Let me try to not have two word-vomit laden reviews in one week. Where Tuesday’s review was a frustrated rant, this review may well turn into an unabashed gush fest lol. The story is set in the not-so distant future where a facility called The Leteo Institute exists and performs a memory overhaul procedure. Leteo is able to remove unwanted memories and thoughts. Although this sci-fi element is very much present throughout the story it absolutely does not detract from the story. I half-expected for this aspect of the story to feel forced and arbitrary, but that wasn’t the case. The Leteo Institute and the procedure serve a purpose and lend themselves very well to the tone of the novel. More Happy Than Not, for a large part, is a story about being in a place where you aren’t allowed to safely be you, a place where you don’t want to be yourself, and what you would do if there was an option to change the things that have been deemed unacceptable about you.
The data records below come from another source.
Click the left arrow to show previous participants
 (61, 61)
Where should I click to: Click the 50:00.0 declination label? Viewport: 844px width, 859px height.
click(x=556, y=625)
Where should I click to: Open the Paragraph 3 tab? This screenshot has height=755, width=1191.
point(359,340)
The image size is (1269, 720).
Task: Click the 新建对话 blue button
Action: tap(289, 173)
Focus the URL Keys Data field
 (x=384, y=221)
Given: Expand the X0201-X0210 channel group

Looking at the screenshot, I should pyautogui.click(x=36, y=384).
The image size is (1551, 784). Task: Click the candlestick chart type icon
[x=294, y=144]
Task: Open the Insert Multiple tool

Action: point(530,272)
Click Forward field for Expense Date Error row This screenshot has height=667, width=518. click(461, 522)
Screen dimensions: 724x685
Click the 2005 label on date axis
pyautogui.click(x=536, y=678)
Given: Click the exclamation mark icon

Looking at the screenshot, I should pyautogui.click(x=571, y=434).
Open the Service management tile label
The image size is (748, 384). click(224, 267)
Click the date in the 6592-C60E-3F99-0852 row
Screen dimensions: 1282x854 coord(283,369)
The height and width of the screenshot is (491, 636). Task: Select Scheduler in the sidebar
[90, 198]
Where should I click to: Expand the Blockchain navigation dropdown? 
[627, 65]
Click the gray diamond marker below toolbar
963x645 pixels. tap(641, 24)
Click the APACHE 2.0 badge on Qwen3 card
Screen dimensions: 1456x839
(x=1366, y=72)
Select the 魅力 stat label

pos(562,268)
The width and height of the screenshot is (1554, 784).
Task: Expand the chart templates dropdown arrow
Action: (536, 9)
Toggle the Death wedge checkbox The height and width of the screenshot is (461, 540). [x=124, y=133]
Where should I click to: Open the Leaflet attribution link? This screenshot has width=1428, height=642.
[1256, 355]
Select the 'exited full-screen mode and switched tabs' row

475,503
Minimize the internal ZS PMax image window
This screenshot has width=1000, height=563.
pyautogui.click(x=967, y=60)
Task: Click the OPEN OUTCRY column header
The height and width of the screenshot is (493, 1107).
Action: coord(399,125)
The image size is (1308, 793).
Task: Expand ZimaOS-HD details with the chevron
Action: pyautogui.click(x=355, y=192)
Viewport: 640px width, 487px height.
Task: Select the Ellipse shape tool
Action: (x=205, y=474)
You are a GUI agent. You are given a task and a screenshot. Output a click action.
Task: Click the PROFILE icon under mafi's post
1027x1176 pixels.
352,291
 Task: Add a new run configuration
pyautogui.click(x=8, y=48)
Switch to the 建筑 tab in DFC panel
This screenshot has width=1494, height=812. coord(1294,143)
It is widely known that Adam Silvera’s books don’t have happy endings. They don’t have the endings that you root for while you’re reading the story, but they are able to make you think, and they’re not ‘sad’ just for the sake of being tragic. This story is absolutely not “tragedy porn”. More Happy Than Not is an authentic, real, believably heart-wrenching story. Interesting, complex, well-developed characters enrich this novel and honest conflicts arise for many of them. Conflicts that explore the age old debate of nature vs. nurture, that delve into identity and show complicated family dynamics. Although Aaron’s developing romantic feelings for Thomas are a catalyst for many events in this story, it isn’t the dynamic of their relationship that stands out most. The friendship that blossoms between them provides a space where they both can talk about the uncomfortable things, the things that they aren’t otherwise supposed to bring attention to.
More Happy Than Not is a great novel with features racially and sexually diverse main characters. The characters are multi-dimensional and there’s a complexity and often times duality within each character. The plot is well executed and the conclusion leaves you wanting more. The ending is somewhat open-ended, but it feels methodical and adds another layer to the conclusion of the novel. I would recommend this novel to any reader that is looking for own-voices lgbtqia+ contemporary fiction. I rate More Happy Than Not 8.5/10 Unicorn Horns! Happy Reading!